Muller is trying to steal a look towards the door, hoping to see help on its way. He’s even more nervous now. She’s homing in on something he really doesn’t want her to know, and suddenly she susses it.
“You motherfuckers. You wipe their memories.”
Muller swallows, guilty as hell.
“First you ensure they have no credibility, so nobody would believe them. They can’t prove they were ever here. They have no recourse, no rights, no claim on their own children. But the real insurance is that you take away their memory of having the child.”
“It’s part of the advance agreement. It’s a kindness to them. They are told they will not remember why they came here.”
“Will they remember a fee was agreed? Because it strikes me that money leaves a paper trail.”
“I wouldn’t know about that. I’m a paediatrician.”
Nikki thinks of the women she has met who had traumatic memories erased, and why she wasn’t tempted having seen the results. They still suffered the same sadness but could no longer remember what was making them feel this way. She wonders how many women down below now have this desolate sense of loss, of aching emptiness, but don’t know that they have had their child taken and their memory of it destroyed.
“So what about Amber? It didn’t work with her, did it?”
For the first time, Muller looks pained rather than guilty.
“She changed her mind,” he says.
And she wasn’t the first, Nikki would wager.
“She wanted to keep the baby,” she says. “But she had no rights and you people took it from her.”
“They couldn’t let her. She knew too much.”
They, Nikki notes. He’s distancing himself from this.
“She endangered the child. She tried to escape with the baby, so they sedated her and did the wipe then, hoping that would solve the problem, but it was too soon. I tried to tell them. I knew it was wrong. It’s not like overwriting a piece of data in the mesh. This kind of memory is more than that: it’s something you feel, something you instinctively know. She was still lactating, all these hormones telling her body something that contradicted what was in her mind.”
“So what is this gift you’re giving the children? Because it would have to be a hell of a thing for you all to be able to live with yourselves pulling this shit.”

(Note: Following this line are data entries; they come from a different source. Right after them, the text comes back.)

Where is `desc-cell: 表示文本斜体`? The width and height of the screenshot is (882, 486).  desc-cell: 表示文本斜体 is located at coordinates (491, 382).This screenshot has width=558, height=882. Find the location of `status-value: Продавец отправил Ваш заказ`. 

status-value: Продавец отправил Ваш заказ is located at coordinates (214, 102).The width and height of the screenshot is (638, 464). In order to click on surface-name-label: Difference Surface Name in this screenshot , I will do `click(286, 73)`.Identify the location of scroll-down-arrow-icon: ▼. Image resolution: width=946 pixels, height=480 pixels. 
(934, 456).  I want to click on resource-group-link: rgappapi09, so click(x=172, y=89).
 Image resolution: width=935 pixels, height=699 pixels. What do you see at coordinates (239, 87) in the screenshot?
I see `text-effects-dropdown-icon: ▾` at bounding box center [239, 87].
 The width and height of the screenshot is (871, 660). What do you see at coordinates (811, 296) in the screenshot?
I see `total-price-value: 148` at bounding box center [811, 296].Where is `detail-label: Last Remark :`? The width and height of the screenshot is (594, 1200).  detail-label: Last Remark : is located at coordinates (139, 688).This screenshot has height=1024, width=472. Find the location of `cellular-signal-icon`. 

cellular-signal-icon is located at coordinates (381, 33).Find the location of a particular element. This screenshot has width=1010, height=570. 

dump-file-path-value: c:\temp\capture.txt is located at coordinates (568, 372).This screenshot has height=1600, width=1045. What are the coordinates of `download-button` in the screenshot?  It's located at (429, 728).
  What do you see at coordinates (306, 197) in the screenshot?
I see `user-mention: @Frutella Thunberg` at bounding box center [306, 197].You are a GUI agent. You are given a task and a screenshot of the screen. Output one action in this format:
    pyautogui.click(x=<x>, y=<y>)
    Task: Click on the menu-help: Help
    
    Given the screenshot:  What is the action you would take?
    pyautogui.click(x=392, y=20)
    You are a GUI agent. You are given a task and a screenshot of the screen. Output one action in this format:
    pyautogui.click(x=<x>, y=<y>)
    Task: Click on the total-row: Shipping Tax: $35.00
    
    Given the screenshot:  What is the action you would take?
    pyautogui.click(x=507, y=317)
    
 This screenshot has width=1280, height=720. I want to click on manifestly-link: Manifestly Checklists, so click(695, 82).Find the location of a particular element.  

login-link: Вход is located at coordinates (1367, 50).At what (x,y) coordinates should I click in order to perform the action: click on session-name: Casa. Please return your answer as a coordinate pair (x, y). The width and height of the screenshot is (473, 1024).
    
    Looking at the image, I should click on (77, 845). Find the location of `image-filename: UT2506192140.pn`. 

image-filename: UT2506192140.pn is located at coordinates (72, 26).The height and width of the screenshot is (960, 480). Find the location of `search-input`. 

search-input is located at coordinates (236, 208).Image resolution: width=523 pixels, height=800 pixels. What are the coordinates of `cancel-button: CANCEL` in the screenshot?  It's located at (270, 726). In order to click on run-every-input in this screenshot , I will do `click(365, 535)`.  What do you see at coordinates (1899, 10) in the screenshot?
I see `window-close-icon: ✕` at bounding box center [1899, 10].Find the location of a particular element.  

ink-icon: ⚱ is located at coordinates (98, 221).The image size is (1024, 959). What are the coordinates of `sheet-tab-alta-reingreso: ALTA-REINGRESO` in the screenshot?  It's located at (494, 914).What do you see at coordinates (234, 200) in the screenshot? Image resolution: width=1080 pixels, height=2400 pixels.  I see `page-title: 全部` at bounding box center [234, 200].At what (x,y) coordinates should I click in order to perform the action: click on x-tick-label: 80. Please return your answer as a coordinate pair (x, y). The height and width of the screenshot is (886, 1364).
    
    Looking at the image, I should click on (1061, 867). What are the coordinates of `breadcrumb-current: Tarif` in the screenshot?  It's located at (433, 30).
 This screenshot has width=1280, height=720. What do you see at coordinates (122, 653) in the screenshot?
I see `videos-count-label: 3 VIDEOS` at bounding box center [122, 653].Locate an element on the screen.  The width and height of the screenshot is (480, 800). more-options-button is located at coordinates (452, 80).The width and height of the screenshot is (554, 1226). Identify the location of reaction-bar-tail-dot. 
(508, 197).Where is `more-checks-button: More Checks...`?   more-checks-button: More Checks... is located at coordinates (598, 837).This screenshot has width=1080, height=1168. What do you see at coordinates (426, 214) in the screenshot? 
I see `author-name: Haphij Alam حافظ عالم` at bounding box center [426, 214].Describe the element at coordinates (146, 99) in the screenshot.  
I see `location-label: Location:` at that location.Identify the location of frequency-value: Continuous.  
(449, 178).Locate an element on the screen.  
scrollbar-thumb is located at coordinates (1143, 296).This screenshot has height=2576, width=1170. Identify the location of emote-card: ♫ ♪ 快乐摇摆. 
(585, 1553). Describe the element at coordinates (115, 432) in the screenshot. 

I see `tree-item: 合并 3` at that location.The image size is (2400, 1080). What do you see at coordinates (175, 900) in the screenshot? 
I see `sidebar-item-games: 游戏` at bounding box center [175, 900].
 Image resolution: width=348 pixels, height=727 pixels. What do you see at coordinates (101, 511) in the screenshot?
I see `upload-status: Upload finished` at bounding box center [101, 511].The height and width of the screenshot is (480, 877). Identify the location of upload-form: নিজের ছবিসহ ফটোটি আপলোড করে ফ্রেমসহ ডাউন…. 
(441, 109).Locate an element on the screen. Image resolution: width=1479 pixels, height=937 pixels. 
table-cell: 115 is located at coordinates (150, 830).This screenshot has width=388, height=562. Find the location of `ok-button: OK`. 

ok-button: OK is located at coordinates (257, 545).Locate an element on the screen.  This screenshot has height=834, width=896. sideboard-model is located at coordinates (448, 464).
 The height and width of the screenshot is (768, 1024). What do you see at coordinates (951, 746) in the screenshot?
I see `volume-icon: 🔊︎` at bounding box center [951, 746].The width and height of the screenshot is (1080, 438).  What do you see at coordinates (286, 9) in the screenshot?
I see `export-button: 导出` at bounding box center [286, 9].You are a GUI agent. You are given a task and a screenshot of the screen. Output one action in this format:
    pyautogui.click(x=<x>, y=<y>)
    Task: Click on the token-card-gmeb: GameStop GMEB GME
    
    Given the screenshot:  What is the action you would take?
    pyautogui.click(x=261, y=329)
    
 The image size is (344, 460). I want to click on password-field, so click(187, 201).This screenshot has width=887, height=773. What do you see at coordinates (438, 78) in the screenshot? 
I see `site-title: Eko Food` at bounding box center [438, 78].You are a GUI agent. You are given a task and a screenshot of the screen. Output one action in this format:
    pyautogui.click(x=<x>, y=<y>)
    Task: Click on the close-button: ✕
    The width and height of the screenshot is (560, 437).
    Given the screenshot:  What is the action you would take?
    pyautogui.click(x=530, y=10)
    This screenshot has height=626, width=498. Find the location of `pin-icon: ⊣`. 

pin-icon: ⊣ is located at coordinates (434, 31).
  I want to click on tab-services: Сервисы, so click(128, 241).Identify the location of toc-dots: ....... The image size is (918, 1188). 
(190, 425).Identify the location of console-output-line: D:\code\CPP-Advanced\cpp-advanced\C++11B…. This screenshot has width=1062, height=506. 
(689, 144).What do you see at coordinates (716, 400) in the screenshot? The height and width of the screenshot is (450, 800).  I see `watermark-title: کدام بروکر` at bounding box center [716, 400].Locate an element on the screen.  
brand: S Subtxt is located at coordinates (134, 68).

Muller almost seems relieved to be asked this.
“Oh, it is,” he says.
Then Nikki hears a door open and Muller looks up, hope and relief lighting up his face.
She rolls off him and wheels around rapidly, only to find herself staring down the barrel of a suppression rifle. Staring back is what should be a familiar face, except that it is topped with blonde hair, not black.
“Officer Nicola Madeleine Freeman,” Blondie declares. “I think it’s time for you to meet my maker.”